**INPUT RECORDS:**
--*--

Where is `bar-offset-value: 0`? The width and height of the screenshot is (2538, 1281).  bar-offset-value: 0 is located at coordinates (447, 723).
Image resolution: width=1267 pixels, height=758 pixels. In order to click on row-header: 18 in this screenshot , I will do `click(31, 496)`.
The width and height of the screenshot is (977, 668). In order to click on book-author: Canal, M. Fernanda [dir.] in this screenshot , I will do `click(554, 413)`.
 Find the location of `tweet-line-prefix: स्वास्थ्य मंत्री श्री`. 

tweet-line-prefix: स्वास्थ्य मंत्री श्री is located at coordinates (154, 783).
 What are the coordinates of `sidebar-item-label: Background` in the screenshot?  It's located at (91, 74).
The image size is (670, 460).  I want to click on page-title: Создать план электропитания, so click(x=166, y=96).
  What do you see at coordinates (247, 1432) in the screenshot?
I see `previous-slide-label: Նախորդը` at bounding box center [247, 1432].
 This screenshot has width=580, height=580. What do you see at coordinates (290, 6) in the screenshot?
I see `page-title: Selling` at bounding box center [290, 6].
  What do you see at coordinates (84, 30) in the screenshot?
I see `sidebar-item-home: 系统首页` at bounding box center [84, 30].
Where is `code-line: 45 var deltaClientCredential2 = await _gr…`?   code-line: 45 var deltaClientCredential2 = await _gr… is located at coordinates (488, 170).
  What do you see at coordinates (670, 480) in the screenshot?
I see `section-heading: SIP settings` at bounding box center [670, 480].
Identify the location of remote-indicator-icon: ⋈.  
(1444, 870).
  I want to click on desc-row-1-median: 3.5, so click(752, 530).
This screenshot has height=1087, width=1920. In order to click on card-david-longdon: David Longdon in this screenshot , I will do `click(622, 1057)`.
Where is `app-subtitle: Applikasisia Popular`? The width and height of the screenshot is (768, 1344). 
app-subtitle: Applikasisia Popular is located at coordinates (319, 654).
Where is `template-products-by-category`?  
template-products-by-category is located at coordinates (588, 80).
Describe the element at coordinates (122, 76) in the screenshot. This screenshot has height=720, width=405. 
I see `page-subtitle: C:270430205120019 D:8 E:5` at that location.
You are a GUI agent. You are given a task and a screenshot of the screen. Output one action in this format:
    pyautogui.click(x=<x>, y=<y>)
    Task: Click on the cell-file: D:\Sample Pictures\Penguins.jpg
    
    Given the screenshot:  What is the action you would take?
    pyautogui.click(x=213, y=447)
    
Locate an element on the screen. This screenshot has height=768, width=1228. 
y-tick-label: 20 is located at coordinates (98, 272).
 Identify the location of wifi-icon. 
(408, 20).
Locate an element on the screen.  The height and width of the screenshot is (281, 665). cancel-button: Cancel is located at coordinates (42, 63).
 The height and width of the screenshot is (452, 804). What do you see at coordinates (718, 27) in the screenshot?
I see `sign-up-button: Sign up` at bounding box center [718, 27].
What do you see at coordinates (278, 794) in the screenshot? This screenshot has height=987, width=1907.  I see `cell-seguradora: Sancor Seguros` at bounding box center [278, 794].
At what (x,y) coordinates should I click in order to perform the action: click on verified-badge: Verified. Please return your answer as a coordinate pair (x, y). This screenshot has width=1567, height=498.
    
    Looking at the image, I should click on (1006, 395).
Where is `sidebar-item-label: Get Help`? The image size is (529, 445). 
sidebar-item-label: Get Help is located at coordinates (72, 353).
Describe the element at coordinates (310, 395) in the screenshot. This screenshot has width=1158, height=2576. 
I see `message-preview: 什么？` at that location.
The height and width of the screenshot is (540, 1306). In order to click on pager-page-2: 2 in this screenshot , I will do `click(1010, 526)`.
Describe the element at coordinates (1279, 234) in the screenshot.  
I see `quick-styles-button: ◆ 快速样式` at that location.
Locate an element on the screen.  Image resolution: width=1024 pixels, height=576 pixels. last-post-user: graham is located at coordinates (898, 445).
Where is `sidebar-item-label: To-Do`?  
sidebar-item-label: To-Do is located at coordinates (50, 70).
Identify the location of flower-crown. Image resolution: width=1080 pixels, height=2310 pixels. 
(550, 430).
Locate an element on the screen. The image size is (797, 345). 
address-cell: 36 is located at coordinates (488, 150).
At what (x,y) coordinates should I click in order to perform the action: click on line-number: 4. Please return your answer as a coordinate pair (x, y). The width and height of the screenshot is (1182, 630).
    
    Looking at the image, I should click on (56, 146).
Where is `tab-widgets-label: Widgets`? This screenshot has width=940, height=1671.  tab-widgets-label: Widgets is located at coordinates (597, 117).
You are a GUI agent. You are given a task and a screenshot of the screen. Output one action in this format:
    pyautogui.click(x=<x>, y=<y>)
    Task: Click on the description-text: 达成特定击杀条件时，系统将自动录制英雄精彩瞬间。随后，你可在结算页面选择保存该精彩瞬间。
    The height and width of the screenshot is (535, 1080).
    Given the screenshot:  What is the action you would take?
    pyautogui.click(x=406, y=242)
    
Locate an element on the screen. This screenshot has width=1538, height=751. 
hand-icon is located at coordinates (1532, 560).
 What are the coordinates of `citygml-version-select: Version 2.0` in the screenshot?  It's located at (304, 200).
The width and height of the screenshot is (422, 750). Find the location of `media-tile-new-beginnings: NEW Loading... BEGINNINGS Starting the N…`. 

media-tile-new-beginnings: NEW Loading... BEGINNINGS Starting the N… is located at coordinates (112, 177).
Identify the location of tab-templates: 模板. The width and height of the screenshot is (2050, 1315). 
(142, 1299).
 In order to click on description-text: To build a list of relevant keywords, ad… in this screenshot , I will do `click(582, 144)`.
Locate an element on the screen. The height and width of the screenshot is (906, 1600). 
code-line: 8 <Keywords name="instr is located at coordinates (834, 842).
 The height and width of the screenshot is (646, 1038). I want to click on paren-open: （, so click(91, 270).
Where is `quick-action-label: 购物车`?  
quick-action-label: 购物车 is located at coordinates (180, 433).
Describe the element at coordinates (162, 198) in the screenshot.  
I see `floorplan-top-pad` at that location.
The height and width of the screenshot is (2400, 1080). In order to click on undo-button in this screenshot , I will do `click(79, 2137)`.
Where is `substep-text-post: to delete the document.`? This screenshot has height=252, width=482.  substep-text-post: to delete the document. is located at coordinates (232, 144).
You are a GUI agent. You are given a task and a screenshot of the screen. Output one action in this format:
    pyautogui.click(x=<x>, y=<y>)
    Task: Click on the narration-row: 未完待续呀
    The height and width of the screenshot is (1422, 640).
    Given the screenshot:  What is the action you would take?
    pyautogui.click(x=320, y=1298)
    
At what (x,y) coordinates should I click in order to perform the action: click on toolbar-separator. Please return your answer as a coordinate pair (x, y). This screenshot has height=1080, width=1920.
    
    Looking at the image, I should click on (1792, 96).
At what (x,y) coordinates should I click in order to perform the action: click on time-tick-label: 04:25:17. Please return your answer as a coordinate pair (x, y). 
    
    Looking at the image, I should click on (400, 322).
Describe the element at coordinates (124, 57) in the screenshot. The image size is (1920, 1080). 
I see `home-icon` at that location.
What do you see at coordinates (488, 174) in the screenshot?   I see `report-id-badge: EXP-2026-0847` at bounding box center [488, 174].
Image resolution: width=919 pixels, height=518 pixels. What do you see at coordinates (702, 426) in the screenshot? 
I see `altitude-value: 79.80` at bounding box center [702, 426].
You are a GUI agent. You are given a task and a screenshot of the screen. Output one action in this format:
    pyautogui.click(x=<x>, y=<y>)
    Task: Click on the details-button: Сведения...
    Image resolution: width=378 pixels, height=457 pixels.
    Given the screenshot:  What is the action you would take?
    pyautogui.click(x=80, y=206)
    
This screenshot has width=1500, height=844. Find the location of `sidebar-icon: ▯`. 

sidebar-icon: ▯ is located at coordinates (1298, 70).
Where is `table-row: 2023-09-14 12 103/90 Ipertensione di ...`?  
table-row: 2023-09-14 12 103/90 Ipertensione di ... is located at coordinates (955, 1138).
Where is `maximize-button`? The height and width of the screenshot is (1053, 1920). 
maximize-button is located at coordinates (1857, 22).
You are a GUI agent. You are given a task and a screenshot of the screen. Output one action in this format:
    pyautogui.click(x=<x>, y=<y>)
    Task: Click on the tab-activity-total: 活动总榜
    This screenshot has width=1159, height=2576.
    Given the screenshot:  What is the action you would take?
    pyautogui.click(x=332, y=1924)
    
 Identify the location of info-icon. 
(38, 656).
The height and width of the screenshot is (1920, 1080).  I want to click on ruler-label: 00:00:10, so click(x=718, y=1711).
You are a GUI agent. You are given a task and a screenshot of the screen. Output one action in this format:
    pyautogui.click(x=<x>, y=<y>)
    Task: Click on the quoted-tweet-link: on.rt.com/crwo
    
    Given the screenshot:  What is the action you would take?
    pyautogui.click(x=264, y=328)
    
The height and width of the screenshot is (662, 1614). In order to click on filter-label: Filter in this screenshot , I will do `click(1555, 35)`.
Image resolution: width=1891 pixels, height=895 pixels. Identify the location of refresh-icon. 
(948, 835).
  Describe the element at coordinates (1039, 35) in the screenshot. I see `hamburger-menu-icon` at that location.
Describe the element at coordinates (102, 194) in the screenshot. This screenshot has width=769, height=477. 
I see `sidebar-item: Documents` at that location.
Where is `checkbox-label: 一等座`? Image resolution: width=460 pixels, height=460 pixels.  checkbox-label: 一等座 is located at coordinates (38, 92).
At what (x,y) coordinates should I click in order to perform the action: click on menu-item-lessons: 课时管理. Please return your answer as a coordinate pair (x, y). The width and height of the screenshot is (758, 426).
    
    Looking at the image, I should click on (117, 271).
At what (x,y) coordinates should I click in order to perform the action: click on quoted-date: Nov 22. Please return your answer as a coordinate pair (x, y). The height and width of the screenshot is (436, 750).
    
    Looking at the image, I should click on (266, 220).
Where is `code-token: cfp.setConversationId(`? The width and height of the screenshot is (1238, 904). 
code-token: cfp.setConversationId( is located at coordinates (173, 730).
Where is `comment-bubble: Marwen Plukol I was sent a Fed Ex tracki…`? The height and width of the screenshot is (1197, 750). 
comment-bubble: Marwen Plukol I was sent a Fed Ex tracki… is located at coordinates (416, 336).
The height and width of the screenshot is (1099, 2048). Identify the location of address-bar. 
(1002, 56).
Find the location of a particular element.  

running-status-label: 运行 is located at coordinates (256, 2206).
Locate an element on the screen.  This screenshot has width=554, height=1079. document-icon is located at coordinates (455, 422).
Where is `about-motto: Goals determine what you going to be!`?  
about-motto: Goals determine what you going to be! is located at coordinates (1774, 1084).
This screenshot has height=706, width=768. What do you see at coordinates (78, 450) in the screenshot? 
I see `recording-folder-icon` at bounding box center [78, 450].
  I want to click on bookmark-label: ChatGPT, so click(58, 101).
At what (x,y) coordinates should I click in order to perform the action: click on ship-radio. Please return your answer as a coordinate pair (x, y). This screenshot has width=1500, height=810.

--*--

**YOUR INSTRUCTIONS:** Rewrite the part that opens with the line containing "This screenshot has width=1500, height=844." and closes with the line containing "maximize-button is located", replacing "Find the location of" with "Locate". Keep everything else unchanged.

**SOLUTION:**
This screenshot has width=1500, height=844. Locate `sidebar-icon: ▯`. 

sidebar-icon: ▯ is located at coordinates (1298, 70).
Where is `table-row: 2023-09-14 12 103/90 Ipertensione di ...`?  
table-row: 2023-09-14 12 103/90 Ipertensione di ... is located at coordinates (955, 1138).
Where is `maximize-button`? The height and width of the screenshot is (1053, 1920). 
maximize-button is located at coordinates (1857, 22).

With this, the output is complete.